General awareness of the means of subsistence of hunter-gatherers may involve two basic concepts. The first of these is that the main source of food is meat that has been obtained by hunting; meaning hunting in the full sense of the word, whereby a successful wildlife catch is the outcome of an adventurous event that includes tracking, the unobserved movement of the hunters through the landscape, culminating in killing the animal by means of a projectile either in the form of an arrow or a spear. The second concept gives the impression that the life of predatory bands is miserable, unilaterally focused on efforts to secure enough food to survive. It was the anthropological field research in the 1960’s that showed that a notion of this kind is not correct. Plant foods were much more significant for hunter-gatherer populations than was the meat of hunted animals. For these people obtaining food was based on a similar routine matter as that of farmers or herders. They have their available natural resources thoroughly mapped-out, so that they only have to expend a minimal effort for securing their food. The energy output expended is significantly lower than even that of the societies that are engaged in productive farming.
|The circular model of the Bushman camp. The smallest rings symbolise the nuclear residential zones that are usually inhabited by a family. Each of these basic spatial units contains a hut built of branches and a fireplace together with an ash dump. Within the nuclear zones activities are implemented that are associated with family life.|
One example might be the Bushmen from the territory of Botswana, who inhabit the semi-desert environment of the Northwest Kalahari Desert. Contacts were already established between this population and the white population in the second half of the 19th Century. In the 1960’s a Harvard expedition went to visit one of these Bushman groups - !Kung. Interest in this population continued to increase both because of films and also the book by Marjorie Shostak on the life of local people from the perspective of a native woman named Nisa.
The Harvard expedition brought information about !Kung residents in the area of Dobe, where, in the vicinity of eight permanent pools of water, the whole population of the entire region was located, which, at that time amounted to 466 natives scattered in fourteen individual camps and at several other sites. The locals maintain contact with the neighbouring farming and herding groups. People stayed close to the water sources from May to October, i.e. during the dry season.

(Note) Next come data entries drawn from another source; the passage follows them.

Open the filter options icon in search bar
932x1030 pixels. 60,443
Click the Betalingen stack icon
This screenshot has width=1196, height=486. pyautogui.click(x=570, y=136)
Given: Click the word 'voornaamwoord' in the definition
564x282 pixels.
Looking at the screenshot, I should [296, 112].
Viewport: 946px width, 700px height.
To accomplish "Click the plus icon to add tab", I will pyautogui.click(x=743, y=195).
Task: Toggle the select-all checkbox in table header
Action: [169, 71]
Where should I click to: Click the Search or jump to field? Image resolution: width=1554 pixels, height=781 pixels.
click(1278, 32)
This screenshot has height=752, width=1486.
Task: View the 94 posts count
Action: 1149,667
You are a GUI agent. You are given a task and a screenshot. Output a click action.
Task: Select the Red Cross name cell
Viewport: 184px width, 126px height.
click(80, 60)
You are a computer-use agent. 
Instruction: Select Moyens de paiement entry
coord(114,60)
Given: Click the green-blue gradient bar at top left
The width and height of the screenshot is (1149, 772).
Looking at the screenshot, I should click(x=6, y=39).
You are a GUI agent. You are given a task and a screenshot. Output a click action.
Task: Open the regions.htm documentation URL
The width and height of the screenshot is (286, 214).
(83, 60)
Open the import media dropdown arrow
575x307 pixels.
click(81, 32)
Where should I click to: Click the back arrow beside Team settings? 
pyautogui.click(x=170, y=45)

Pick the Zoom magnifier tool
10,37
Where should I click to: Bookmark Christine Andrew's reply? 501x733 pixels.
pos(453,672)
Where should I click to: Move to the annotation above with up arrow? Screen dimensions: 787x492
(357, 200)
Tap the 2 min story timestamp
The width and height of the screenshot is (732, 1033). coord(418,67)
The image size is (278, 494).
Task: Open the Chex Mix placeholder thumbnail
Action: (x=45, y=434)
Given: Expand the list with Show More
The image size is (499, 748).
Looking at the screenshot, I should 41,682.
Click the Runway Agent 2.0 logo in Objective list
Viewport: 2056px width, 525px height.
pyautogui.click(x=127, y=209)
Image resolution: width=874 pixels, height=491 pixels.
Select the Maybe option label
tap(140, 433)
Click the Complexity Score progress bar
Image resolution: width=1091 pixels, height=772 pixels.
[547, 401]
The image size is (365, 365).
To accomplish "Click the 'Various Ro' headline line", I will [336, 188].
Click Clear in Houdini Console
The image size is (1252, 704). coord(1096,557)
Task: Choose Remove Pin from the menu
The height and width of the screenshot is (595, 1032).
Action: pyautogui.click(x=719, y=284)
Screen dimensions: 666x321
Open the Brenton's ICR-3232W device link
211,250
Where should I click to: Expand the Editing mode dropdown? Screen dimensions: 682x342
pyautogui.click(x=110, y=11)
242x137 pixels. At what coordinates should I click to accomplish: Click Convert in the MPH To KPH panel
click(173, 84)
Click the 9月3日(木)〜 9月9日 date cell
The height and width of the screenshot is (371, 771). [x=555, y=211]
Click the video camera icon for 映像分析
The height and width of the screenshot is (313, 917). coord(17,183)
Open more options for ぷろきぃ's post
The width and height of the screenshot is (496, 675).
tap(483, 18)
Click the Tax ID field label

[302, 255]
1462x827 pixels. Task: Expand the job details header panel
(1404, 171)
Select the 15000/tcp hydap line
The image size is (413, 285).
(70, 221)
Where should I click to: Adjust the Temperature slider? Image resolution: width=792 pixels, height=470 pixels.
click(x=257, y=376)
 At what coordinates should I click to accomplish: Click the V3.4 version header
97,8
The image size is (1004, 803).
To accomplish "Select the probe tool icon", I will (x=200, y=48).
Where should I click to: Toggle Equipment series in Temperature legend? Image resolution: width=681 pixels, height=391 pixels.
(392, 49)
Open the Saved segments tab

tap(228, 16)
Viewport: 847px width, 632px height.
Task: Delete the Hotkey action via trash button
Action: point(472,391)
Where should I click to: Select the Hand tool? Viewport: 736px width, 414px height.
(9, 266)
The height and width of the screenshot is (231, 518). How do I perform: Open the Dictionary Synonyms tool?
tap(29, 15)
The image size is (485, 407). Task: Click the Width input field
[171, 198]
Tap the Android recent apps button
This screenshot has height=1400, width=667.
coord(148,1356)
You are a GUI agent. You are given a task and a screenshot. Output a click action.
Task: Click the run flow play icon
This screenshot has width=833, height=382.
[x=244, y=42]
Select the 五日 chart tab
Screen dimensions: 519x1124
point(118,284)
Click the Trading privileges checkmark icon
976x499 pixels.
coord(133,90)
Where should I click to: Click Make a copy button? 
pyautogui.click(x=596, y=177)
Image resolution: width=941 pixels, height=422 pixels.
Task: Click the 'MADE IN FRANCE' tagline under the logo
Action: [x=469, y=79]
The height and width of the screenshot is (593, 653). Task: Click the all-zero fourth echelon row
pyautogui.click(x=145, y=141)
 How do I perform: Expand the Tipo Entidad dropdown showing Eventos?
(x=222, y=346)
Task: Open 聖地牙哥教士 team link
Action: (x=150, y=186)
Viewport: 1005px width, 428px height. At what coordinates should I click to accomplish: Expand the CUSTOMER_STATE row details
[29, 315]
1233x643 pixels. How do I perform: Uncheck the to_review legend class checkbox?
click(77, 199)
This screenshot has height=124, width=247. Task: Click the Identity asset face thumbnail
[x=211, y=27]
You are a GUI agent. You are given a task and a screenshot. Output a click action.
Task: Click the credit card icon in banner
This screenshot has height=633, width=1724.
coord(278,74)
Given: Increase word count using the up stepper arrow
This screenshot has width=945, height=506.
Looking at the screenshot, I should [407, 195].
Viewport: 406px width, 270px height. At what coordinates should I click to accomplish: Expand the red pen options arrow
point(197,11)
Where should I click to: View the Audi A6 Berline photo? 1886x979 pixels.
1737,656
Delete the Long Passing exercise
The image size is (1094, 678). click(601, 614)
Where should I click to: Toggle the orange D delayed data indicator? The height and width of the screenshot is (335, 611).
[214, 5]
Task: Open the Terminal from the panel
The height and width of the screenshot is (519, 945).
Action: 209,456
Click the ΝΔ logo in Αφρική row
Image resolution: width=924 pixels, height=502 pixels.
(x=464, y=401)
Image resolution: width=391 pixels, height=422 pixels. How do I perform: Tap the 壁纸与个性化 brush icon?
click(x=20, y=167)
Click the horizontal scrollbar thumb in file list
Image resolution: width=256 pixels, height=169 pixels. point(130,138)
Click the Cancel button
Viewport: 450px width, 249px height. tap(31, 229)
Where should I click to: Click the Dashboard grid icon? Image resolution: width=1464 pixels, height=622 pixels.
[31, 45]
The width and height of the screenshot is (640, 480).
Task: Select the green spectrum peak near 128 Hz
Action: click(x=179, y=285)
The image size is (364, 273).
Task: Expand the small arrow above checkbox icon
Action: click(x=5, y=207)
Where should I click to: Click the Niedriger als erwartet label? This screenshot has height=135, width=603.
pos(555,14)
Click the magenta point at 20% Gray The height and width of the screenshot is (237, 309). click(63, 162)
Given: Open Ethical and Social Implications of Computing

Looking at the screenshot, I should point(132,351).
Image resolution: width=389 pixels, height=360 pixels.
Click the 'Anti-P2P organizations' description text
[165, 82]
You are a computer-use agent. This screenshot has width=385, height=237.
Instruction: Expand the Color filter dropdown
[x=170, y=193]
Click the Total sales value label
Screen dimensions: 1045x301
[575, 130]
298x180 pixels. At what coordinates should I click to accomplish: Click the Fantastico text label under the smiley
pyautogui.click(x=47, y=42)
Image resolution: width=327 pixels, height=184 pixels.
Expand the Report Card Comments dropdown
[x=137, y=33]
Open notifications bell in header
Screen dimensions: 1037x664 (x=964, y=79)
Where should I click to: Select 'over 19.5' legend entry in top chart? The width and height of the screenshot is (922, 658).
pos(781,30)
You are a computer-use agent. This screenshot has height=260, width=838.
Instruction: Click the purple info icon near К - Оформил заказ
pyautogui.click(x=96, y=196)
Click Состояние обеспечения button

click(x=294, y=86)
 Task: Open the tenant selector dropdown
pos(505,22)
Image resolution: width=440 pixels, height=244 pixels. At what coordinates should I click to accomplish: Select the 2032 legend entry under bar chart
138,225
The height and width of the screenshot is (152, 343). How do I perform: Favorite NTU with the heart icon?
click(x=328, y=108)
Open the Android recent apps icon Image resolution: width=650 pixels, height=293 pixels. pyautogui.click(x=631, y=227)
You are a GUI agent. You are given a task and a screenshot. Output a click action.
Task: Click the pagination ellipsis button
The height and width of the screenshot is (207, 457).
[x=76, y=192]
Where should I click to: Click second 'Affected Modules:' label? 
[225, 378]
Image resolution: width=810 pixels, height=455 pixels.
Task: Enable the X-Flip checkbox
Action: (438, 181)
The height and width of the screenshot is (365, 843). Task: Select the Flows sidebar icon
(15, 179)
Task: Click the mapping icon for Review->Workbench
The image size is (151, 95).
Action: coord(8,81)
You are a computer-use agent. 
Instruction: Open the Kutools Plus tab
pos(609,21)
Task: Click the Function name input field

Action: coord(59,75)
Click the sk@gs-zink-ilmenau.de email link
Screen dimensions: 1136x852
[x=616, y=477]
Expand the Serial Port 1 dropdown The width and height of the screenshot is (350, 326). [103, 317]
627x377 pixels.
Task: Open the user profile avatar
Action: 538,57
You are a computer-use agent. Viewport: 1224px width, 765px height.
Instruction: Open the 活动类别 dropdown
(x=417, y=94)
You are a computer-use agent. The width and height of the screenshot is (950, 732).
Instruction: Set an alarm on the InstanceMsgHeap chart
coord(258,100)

The populated camps simply comprised loose groupings of lightweight shelters and fireplaces. The camp residents gathered together for the purpose of sharing food. The food that was brought to the camp was redistributed in order that everyone would receive his or her appropriate share. The exchanging or trading of food between individual camps took place only marginally. On the other hand, however there was very frequent movement of people between the camps.
Around each of the several inhabited camps in Dobe it would be possible to draw a circle with a diameter of nine or ten kilometres, which symbolised the economic hinterland. Within this area the plant and animal food sources were exploited intensively on an every day basis. Travelling up to ten kilometres from the camp (i.e. 20 km including the return journey) for the locals represented a common walking distance for the routine provision of a livelihood. Bushmen do not build-up a stock for a longer period of time, which means that roughly every third or fourth day they are obliged to hunt for food. 60-80% of this, in terms of its weight, comes from plant sources (mainly mongongo fruits), which is provided mostly by women two to three days a week. The men concentrate on hunting medium-size and larger game.
 The "Bushman" designation has been not used for quite some time because of its pejorative aspect and has been replaced by the term Sanas, with which, however, there are similar problems. The “Bushmen” did not classify themselves in any manner and only small regional groupings carried specific names. We do need a collective name, however, so we use the term Bushman, which does not have any intentional pejorative connotations.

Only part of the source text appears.